I limited the amps to 200mA and set the Vd = 9V, put a 2.7ohm resistor in series iwth the motor. Turned the transistor on, and it works, but the actual numbers i'm measuring (V, A, R) are not what I calculated and its not the tolerance difference either.

Vd=9
Vmotor = 8 V
Rmotor = 2.4
R = 2.4

I should get Id=208mA

Now when I measure, I get Vmotor = 7.3, Id = 270mA. This is telling me that I have 6.3 ohms of resistance and my meter is telling that this is not what I have. Any clues where this added resistance might be coming from or if i'm doing something wrong?

Thanks,
space
 
If the motor is spinning then it will generate a voltage that opposes the input voltage. It might be this thats throwing off your measurements.
 
ThE_sPaCeCoWbOy said:
I hook up a 2n2700 up to a 9-18VDC motor that can handle 1.98A.

I limited the amps to 200mA and set the Vd = 9V, put a 2.7ohm resistor in series iwth the motor. Turned the transistor on, and it works, but the actual numbers i'm measuring (V, A, R) are not what I calculated and its not the tolerance difference either.

Vd=9
Vmotor = 8 V
Rmotor = 2.4
R = 2.4

I should get Id=208mA

Now when I measure, I get Vmotor = 7.3, Id = 270mA. This is telling me that I have 6.3 ohms of resistance and my meter is telling that this is not what I have. Any clues where this added resistance might be coming from or if i'm doing something wrong?
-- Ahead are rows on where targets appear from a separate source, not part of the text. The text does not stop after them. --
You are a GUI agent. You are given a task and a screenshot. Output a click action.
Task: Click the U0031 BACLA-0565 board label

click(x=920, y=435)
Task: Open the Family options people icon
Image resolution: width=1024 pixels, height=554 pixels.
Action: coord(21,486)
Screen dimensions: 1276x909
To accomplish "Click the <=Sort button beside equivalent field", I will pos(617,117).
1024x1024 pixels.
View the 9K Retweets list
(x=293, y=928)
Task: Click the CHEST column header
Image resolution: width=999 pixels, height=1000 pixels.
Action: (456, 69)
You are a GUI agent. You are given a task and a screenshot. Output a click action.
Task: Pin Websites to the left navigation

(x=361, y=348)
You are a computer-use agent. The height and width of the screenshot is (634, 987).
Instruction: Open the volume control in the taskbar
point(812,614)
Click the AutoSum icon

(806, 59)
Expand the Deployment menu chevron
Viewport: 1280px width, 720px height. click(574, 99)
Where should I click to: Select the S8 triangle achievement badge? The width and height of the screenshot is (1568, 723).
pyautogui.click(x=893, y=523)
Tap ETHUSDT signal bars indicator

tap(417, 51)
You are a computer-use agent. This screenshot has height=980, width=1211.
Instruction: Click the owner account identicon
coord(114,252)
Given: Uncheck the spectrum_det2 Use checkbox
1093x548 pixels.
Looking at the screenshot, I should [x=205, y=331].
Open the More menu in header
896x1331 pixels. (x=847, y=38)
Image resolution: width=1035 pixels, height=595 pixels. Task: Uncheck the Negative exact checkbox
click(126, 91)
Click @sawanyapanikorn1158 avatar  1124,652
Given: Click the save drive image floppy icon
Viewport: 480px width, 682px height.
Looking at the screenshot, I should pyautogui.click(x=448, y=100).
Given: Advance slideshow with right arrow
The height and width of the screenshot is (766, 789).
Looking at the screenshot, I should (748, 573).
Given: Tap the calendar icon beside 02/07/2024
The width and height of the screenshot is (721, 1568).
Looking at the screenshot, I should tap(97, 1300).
For a start, a motor isn't a resistor, so you can't use it in calculations as such - it's effective 'resistance' will vary massively with load, and will probably vary considerably with supply voltage.
 
then there is resistance coming from somewhere. By only have a 2.4 ohm resistor, then I would have .416A going through the transistor. I'm only reading .27A which is still higher then I wanted.

Thanks,
space
 
As has been already mentioned, you can't look at a motor as you would at a plain resistor.
A motor is designed to deliver power, Watts = Volts x Amps.
If you have a steady supply voltage then the Amps drawn from it will increase as you demand more power from the motor. If you must use the resistor analogy then look at the motor as a variable resistor whose value depends on the current and hence the load on it.
If there is no load on the motor its 'resistance' will still not equal the value measured at standstill, due to back EMF.
Klaus
 
As has been already mentioned, you can't look at a motor as you would at a plain resistor.
A motor is designed to deliver power, Watts = Volts x Amps.
If you have a steady supply voltage then the Amps drawn from it will increase as you demand more power from the motor. If you must use the resistor analogy then look at the motor as a variable resistor whose value depends on the current and hence the load on it.
If there is no load on the motor its 'resistance' will still not equal the value measured at standstill, due to back EMF.
Klaus
 
I didn't take the motor through my second calculation. Only used the 2.4 resistor I place in series with the motor. I'm still not getting anything close to what I calculated.

Just looking for ideas on what might be wrong, something I'm overlooking, or something that I'm doing wrong.

thanks,
space
 
ThE_sPaCeCoWbOy said:
I didn't take the motor through my second calculation. Only used the 2.4 resistor I place in series with the motor. I'm still not getting anything close to what I calculated.

Just looking for ideas on what might be wrong, something I'm overlooking, or something that I'm doing wrong.

We've already explained that you can't do these calculations with a motor in the circuit!.

If you want to confirm your faith in ohms law, replace the motor by a resistor, and then do the calculations and measurements.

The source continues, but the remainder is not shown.